Could the data underneath be repeated exactly, in full?

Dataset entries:
+-------+

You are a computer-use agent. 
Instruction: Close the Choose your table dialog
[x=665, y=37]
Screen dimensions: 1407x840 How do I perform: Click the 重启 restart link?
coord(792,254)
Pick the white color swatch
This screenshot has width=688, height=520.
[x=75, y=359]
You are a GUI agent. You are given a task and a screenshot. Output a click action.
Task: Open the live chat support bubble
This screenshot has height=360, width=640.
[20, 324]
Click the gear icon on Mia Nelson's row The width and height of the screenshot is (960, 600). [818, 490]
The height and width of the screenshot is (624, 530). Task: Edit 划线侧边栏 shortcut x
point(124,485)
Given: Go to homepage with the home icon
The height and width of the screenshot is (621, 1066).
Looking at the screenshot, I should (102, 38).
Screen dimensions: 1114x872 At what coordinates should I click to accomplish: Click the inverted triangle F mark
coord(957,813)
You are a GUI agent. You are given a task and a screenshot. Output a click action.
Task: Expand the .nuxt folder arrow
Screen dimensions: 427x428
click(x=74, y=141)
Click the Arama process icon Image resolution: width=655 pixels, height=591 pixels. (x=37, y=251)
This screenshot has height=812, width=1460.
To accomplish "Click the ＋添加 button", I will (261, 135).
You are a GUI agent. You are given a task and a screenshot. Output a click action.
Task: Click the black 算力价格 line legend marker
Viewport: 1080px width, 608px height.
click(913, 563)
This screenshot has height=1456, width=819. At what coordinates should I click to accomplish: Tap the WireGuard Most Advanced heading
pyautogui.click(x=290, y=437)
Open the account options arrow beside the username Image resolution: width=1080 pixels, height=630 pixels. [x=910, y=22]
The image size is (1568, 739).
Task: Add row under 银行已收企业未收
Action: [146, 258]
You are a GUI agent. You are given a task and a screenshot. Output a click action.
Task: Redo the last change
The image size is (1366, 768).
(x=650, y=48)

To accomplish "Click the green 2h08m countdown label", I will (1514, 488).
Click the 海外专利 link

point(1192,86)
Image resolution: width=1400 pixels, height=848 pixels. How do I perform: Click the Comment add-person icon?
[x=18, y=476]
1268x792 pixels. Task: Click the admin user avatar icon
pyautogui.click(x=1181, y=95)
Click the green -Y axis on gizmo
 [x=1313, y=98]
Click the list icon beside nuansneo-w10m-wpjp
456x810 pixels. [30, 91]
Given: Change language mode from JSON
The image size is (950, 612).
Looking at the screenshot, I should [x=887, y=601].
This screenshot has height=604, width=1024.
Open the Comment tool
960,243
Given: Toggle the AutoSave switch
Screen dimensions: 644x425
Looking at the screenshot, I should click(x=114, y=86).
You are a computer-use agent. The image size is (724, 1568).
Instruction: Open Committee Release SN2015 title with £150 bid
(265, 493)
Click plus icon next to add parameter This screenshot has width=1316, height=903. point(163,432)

+-------+

- Solution to the exercise -
You are a computer-use agent. 
Instruction: Close the Choose your table dialog
[x=665, y=37]
Screen dimensions: 1407x840 How do I perform: Click the 重启 restart link?
coord(792,254)
Pick the white color swatch
This screenshot has width=688, height=520.
[x=75, y=359]
You are a GUI agent. You are given a task and a screenshot. Output a click action.
Task: Open the live chat support bubble
This screenshot has height=360, width=640.
[20, 324]
Click the gear icon on Mia Nelson's row The width and height of the screenshot is (960, 600). [818, 490]
The height and width of the screenshot is (624, 530). Task: Edit 划线侧边栏 shortcut x
point(124,485)
Given: Go to homepage with the home icon
The height and width of the screenshot is (621, 1066).
Looking at the screenshot, I should (102, 38).
Screen dimensions: 1114x872 At what coordinates should I click to accomplish: Click the inverted triangle F mark
coord(957,813)
You are a GUI agent. You are given a task and a screenshot. Output a click action.
Task: Expand the .nuxt folder arrow
Screen dimensions: 427x428
click(x=74, y=141)
Click the Arama process icon Image resolution: width=655 pixels, height=591 pixels. (x=37, y=251)
This screenshot has height=812, width=1460.
To accomplish "Click the ＋添加 button", I will (261, 135).
You are a GUI agent. You are given a task and a screenshot. Output a click action.
Task: Click the black 算力价格 line legend marker
Viewport: 1080px width, 608px height.
click(913, 563)
This screenshot has height=1456, width=819. At what coordinates should I click to accomplish: Tap the WireGuard Most Advanced heading
pyautogui.click(x=290, y=437)
Open the account options arrow beside the username Image resolution: width=1080 pixels, height=630 pixels. [x=910, y=22]
The image size is (1568, 739).
Task: Add row under 银行已收企业未收
Action: [146, 258]
You are a GUI agent. You are given a task and a screenshot. Output a click action.
Task: Redo the last change
The image size is (1366, 768).
(x=650, y=48)

To accomplish "Click the green 2h08m countdown label", I will (1514, 488).
Click the 海外专利 link

point(1192,86)
Image resolution: width=1400 pixels, height=848 pixels. How do I perform: Click the Comment add-person icon?
[x=18, y=476]
1268x792 pixels. Task: Click the admin user avatar icon
pyautogui.click(x=1181, y=95)
Click the green -Y axis on gizmo
 [x=1313, y=98]
Click the list icon beside nuansneo-w10m-wpjp
456x810 pixels. [30, 91]
Given: Change language mode from JSON
The image size is (950, 612).
Looking at the screenshot, I should [x=887, y=601].
This screenshot has height=604, width=1024.
Open the Comment tool
960,243
Given: Toggle the AutoSave switch
Screen dimensions: 644x425
Looking at the screenshot, I should click(x=114, y=86).
You are a computer-use agent. The image size is (724, 1568).
Instruction: Open Committee Release SN2015 title with £150 bid
(265, 493)
Click plus icon next to add parameter This screenshot has width=1316, height=903. point(163,432)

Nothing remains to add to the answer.